An application for post-conviction relief initiates a proceeding that is civil in nature. State v. Bearshield, 104 Idaho 676, 678, 662 P.2d 548, 550 (1983); Clark v. State, 92 Idaho 827, 830, 452 P.2d 54, 57 (1969); Murray v. State, 121 Idaho 918, 921, 828 P.2d 1323, 1326 (Ct. App. 1992). Like a plaintiff in a civil action, the applicant must prove by a preponderance of evidence the allegations upon which the request for post-conviction relief is based. I.C. § 19-4907; Russell v. State, 118 Idaho 65, 67, 794 P.2d 654, 656 (Ct. App. 1990). An application for post-conviction relief differs from a complaint in an ordinary civil action. An application must contain much more than "a short and plain statement of the claim" that would suffice for a complaint under I.R.C.P. 8(a)(1). Rather, an application for post-conviction relief must be verified with respect to facts within the personal knowledge of the applicant, and affidavits, records or other evidence supporting its allegations must be attached, or the application must state why such supporting evidence is not included with the application. I.C. § 19-4903. In other words, the application must present or be accompanied by admissible evidence supporting its allegations, or the application will be subject to dismissal.

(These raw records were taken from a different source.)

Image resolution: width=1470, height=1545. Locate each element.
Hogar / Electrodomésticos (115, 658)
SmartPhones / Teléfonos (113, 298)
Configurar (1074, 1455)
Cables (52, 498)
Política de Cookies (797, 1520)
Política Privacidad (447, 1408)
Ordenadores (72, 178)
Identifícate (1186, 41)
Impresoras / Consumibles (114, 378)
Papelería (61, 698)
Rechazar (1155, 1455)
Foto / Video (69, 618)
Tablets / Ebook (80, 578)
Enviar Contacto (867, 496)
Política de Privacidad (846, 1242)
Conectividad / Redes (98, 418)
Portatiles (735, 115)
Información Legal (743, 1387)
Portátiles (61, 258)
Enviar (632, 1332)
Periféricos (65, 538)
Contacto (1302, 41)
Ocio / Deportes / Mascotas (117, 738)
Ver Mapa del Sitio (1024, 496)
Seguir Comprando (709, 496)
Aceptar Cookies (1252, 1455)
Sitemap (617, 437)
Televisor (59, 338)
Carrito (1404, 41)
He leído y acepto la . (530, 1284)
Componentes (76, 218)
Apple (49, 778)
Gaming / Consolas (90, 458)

Idaho Code Section 19-4906 authorizes summary dismissal of an application for post-conviction relief, either pursuant to motion of a party or upon the court's own initiative. Summary dismissal of an application pursuant to I.C. § 19-4906 is the procedural equivalent of summary judgment under I.R.C.P. 56. Summary dismissal is permissible only when the applicant's evidence has raised no genuine issue of material fact that, if resolved in the applicant's favor, would entitle the applicant to the requested relief. If such a factual issue is presented, an evidentiary hearing must be conducted. Gonzales v. State, 120 Idaho 759, 763, 819 P.2d 1159, 1163 (Ct. App. 1991); Hoover v. State, 114 Idaho 145, 146, 754 P.2d 458, 459 (Ct. App. 1988); Ramirez v. State, 113 Idaho 87, 89, 741 P.2d 374, 376 (Ct. App. 1987). Summary dismissal of an application for post-conviction relief may be appropriate, however, even where the state does not controvert the applicant's evidence because the court is not required to accept either the applicant's mere conclusory allegations, unsupported by admissible evidence, or the applicant's conclusions of law. Roman v. State, 125 Idaho 644, 647, 873 P.2d 898, 901 (Ct. App. 1994); Baruth v. Gardner, 110 Idaho 156, 159, 715 P.2d 369, 372 (...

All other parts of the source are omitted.